ÜBERENGAGED: German supermodel Claudia Schiffer is officially off the market again; she's just become engaged to British boyfriend Tim Jeffries.
Jeffries, 37, proposed on one knee during a recent Caribbean holiday, and the model immediately accepted, newspapers reported Monday. The Sun said Schiffer, 29, was displaying her diamond engagement ring at a Golden Globes party over the weekend.
Schiffer was engaged for some six years to magician David Copperfield (they split in September), while Jeffries, an art-gallery owner, was married once to photographer Koo Stark, ex-girlfriend of Britain's Prince Andrew. They hope to marry later this year. No word whether Copperfield will make an appearance -- or disappearance.
THEIR TWO CENTS: The Golden Globes is always a good time to get some scoop, and the stars did some chatting at Hollywood honcho Mike Medavoy's annual pre-Globes party Friday in Los Angeles. According to the New York Daily News, winner Peter Fonda reportedly discussed sister Jane's separation from Ted Turner. "I see a very positive change in Jane now," he said. "When she told me she was separating, her entire face seemed to relax. I think she's going to be a much happier person as a result of this." He added that he hopes his sister will return to acting...
Nominee Kevin Spacey revealed that he had plans to see "Man on the Moon" and "The Hurricane" to catch Jim Carrey and Denzel Washington's respective performances so he'd be able to speak more intelligently to his fellow nominees at the awards.
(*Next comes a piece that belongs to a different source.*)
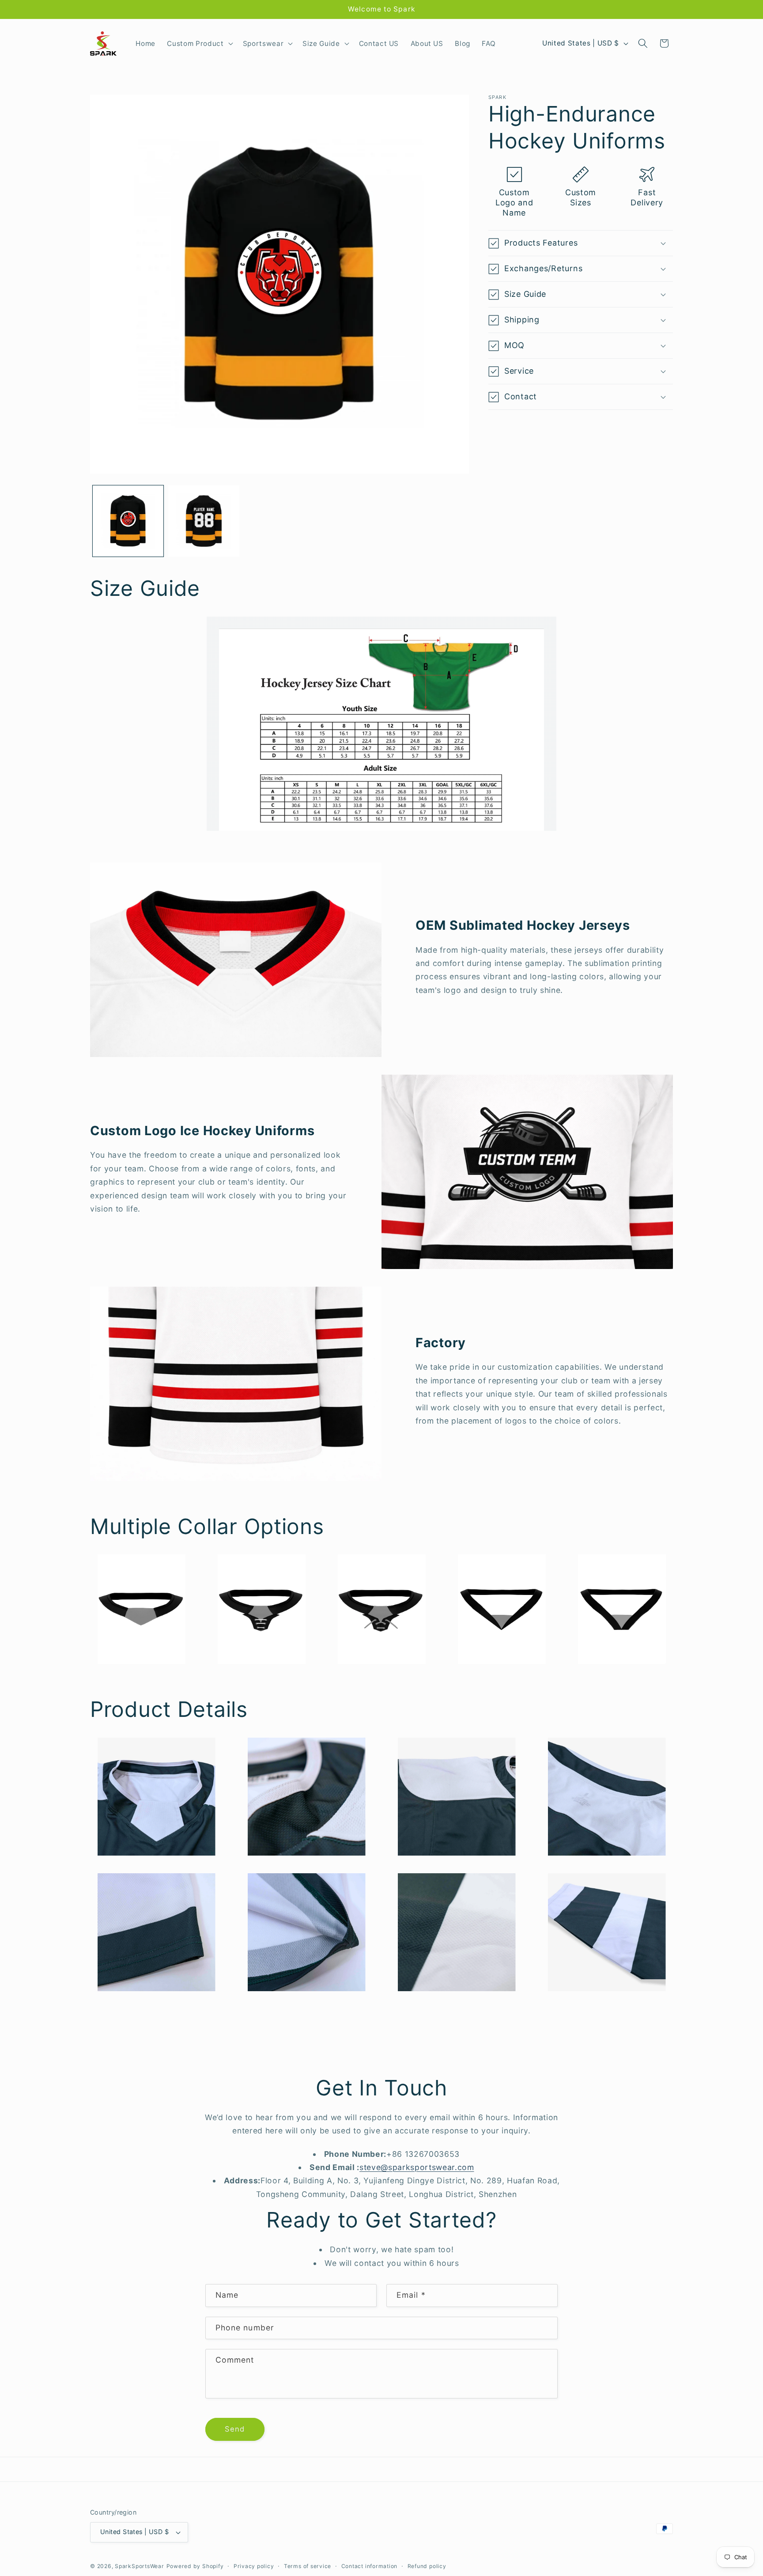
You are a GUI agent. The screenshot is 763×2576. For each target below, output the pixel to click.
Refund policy (427, 2566)
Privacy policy (254, 2566)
"I screen-tested for 'Man on the Moon,'" The "American Beauty" star told the paper. "I'm one of the guys who went for it. Then Milos [Forman, the director] called and said he was going with . I understood completely. knew Andy Kaufman. I think he even channeled him, too. How could I competewith that?"
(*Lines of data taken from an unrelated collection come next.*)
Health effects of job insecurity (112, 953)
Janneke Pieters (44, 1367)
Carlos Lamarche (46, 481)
The party also brought a surprise late guest: President Clinton.
GOODBYE, DOLLY: At the Golden Globes on Sunday night, Cecil B. DeMille lifetime achievement award winner Barbra Streisand said she will no longer be doing concerts. The stage-shy Babs plans to do four scheduled concerts in Australia in March, "and maybe two more -- one in Los Angeles and one in New York before calling it quits on the concert stage."
"I just don't like it. I don't enjoy public performances being up on a stage,'' the 57-year-old star said. She also plans to concentrate on directing films, and has no current plans to act. Meanwhile, she and hubby James Brolin stay busy, taking road trips and walking into truck stops. How do the people react? Do they tell her she's like buttah? "They seem fine," Streisand responded.
QUICK TAKES: "American Beauty" picked up another accolade this morning, this time by the Broadcast Film Critics Association at its awards luncheon. The critics group had earlier named 10 top films but withheld its pick for the ceremony. The other contenders were "Being John Malkovich," "The Cider House Rules," "The Green Mile," "The Insider," "Magnolia," "Man on the Moon," "The Sixth Sense," "The Talented Mr. Ripley" and "Three Kings".
...Playwright Herb Gardner ("I'm Not Rappaport") has been named the recipient of the Writers Guild of America East's Ian McLellan Hunter Award, recognizing lifetime achievement in writing. The award is named in memory of WGAE Council member McLellan, who died in 1991. He will receive the prize at the guild's ceremony on March 5 ...
... Nicolas Cage's 1933 Ford hot rod sold for $77,500 at the Barrett-Jackson Classic Car Auction on Sunday. It was purchased by publishing magnate Robert E. Petersen for display at the Petersen Automotive Museum in Los Angeles. Elvis Presley's 1972 Lincoln Continental sold for $45,000, and Richard Carpenter, half the 1970s singing duo the Carpenters, got $70,000 for his 1957 DeSoto convertible ...
... Rosie O'Donnell will be back for this year's Grammys. The talk-show host will repeat her stint, which earned the awards their second-highest rating in six years, on Feb. 23 in Los Angeles.